__FRAGMENTO__:
######

Jugar con fuego (Delphine Coulin, Muriel Coulin)

El amor paternal es incondicional, o ese parece ser un dogma generalizado y establecido socialmente. Un hijo siempre encontrará perdón y redención en un padre, ¿pero es eso realmente cierto, o no es más que el síntoma de una idealización moral? Esa es la gran pregunta que parecen plantearse las hermanas Delphine y Muriel Coulin, quienes estuvieron presentes por primera vez en la Sección oficial de Venecia con Jugar con fuego, un dramático acercamiento a la podredumbre que trae consigo la extrema derecha, haciendo a toda tierra baldía a su paso.

Vincent Lindon, quien ganara la Copa Volpi el pasado año en la Biennale por su interpretación de un trabajador ferroviario viudo a cargo de sus dos jóvenes hijos, se verá confrontado no sólo a ellos, sino también a sí mismo y a la educación que les ha proporcionado cuando uno de ellos comience a coquetear con grupos neofascistas y ultras. No son pocas las cintas que ponen el foco en la culpa paterna, como Tenemos que hablar sobre Kevin o Manchester frente al mar, así como el reciente fenómeno de la miniserie Adolescencia, cuyo conflicto temático es eminentemente contemporáneo y dialoga directamente con la obra de las hermanas francesas. El cáncer de la extrema derecha, especialmente efectivo en hombres jóvenes debido a su incendiaria expansión por las redes, es el gran antagonista que parasita la mente de uno de los hijos de la familia, tema central sobre el que las Coulin articularán todo su eje dramático, aunque, tristemente, de forma errática y maniquea.

La tendencia del guion a simplificar el conflicto le hace un flaco favor a la importancia capital del fenómeno del auge de la extrema derecha en el mundo, ya que los motivos temáticos resultan, en muchos casos, banales, reduciendo los móviles psicológicos de la violencia y el racismo a esbozos simplistas de personajes más simbólicos que humanos, más caricaturescos que complejos. Parece como si se quisiera incidir más en la superficie de los símbolos y la estética ‹skin› que en las dinámicas sociológicas de estos fenómenos, con una intelectualización lo suficientemente reticente como para decepcionar a un espectador ya exhausto del cine políticamente folletinesco.

######

[Datos recopilados]
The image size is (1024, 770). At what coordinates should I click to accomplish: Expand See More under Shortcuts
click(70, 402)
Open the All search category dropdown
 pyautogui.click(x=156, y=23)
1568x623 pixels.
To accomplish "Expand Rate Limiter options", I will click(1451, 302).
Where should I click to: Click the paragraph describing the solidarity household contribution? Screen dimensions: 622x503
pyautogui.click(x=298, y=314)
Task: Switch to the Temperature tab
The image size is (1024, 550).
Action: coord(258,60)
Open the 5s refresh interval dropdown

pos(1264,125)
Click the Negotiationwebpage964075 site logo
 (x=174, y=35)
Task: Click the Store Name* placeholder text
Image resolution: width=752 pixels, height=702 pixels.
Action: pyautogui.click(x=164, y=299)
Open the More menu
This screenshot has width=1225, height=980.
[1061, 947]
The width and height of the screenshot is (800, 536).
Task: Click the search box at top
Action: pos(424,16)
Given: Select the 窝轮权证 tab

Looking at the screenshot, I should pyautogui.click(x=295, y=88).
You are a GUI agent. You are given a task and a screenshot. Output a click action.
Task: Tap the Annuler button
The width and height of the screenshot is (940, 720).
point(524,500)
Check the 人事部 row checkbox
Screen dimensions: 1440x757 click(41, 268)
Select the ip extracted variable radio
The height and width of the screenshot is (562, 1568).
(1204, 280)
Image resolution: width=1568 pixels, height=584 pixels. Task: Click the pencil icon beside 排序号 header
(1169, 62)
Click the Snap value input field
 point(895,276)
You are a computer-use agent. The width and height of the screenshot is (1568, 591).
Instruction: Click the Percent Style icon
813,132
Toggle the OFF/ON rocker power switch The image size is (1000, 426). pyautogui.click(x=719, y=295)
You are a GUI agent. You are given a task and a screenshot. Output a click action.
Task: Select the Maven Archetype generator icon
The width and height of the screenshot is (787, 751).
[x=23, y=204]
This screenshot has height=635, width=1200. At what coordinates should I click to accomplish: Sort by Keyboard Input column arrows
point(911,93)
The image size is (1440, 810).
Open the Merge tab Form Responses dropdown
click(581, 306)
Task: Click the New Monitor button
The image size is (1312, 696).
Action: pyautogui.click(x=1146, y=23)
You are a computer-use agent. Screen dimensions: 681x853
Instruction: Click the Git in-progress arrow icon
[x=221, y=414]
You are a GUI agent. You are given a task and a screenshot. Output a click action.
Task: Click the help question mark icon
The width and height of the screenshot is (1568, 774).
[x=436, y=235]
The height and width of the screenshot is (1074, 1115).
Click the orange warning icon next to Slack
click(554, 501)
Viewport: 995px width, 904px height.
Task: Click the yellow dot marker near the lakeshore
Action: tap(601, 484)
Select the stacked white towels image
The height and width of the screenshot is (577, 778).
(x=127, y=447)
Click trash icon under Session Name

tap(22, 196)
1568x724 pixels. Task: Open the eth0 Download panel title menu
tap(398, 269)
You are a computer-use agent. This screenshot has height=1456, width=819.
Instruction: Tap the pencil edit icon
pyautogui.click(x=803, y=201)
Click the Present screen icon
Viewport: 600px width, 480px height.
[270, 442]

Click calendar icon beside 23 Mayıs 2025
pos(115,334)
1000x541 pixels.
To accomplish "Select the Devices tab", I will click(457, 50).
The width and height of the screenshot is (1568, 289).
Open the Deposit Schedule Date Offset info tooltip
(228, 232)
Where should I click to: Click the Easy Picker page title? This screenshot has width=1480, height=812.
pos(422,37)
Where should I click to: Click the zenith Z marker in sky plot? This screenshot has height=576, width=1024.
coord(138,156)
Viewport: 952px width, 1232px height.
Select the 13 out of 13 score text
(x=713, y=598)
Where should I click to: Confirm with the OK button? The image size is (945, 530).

######

__POR HACER__: Por favor, retoma la reseña de «Jugar con fuego» y continúala desde su última frase. Estos datos proceden de otra fuente.

__RESPUESTA__:
Las Coulin plantean un drama familiar más centrado en su vertiente melodramática que en una reflexión sociológica, enfoque que quizá habría resultado mucho más acertado si se hubiera equilibrado con una mayor profundidad analítica. Erich Fromm, el gran psicoanalista alemán, sintetizaba en El miedo a la libertad aquello que Jugar con fuego pasa por alto de manera descarada: «Sin embargo, si las condiciones económicas, sociales y políticas de las que depende todo el proceso de individuación humana no ofrecen una base para la realización de la individualidad… este rezago convierte a la libertad en una carga insoportable».

Aun siendo temáticamente superficial, si algo salta a la vista desde la primera secuencia es la madurez en la dirección de la cinta. Las directoras, con tan solo tres películas en su haber, parecen demostrar una templanza y un emotivo contemplativismo en la puesta en escena ciertamente inusitados. Los sobrios códigos visuales utilizados convierten las escenas en momentos pausados y perfectamente tensados que, aderezados por la expresiva fotografía de Pawel Mykietyn —quien ya destacaba en la notable EO—, articulan una imagen devastadora que acompaña la melancólica interpretación de un siempre monumental Vincent Lindon, así como el escueto reparto cargando notablemente con el peso dramático de un guion que combina demasiados lugares comunes con ciertas imágenes simbólicas poéticamente evocadoras. Un melodrama más reduccionista de lo que cabría esperar con un virtuosismo de las hermanas Coulin para la dirección que no se debería pasar por alto.